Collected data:

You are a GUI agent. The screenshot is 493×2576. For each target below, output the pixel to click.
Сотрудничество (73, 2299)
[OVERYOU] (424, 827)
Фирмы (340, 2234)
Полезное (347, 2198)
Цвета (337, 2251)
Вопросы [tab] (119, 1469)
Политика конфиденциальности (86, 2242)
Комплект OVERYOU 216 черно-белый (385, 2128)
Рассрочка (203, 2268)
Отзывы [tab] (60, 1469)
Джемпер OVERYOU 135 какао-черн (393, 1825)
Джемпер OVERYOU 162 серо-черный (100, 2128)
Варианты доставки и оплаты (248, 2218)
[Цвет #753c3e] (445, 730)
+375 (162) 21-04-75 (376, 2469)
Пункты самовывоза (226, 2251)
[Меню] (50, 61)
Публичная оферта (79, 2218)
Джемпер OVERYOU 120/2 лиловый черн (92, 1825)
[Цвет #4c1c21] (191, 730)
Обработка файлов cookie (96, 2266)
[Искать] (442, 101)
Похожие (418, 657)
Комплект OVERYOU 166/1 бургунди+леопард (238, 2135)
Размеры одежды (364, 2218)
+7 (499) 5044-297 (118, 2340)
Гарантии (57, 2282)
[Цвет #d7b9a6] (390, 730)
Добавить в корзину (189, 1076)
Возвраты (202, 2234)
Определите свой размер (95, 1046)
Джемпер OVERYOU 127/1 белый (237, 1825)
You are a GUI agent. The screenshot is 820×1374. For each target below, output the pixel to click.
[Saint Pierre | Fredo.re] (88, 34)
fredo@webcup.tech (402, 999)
* * *
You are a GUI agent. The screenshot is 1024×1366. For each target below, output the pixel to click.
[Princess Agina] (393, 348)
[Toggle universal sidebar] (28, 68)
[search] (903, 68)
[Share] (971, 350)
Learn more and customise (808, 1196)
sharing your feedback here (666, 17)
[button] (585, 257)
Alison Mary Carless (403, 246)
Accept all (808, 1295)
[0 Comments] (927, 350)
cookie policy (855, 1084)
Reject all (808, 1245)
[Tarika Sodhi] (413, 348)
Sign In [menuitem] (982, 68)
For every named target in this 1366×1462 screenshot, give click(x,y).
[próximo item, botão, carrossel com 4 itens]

* **EXERCISE DESCRIPTION**
From the entries above, give again exactly the lines running from the line with "[OVERYOU] (424, 827)" to the line with "Похожие (418, 657)"; include both of those lines.

* **SOLUTION**
[OVERYOU] (424, 827)
Фирмы (340, 2234)
Полезное (347, 2198)
Цвета (337, 2251)
Вопросы [tab] (119, 1469)
Политика конфиденциальности (86, 2242)
Комплект OVERYOU 216 черно-белый (385, 2128)
Рассрочка (203, 2268)
Отзывы [tab] (60, 1469)
Джемпер OVERYOU 135 какао-черн (393, 1825)
Джемпер OVERYOU 162 серо-черный (100, 2128)
Варианты доставки и оплаты (248, 2218)
[Цвет #753c3e] (445, 730)
+375 (162) 21-04-75 (376, 2469)
Пункты самовывоза (226, 2251)
[Меню] (50, 61)
Публичная оферта (79, 2218)
Джемпер OVERYOU 120/2 лиловый черн (92, 1825)
[Цвет #4c1c21] (191, 730)
Обработка файлов cookie (96, 2266)
[Искать] (442, 101)
Похожие (418, 657)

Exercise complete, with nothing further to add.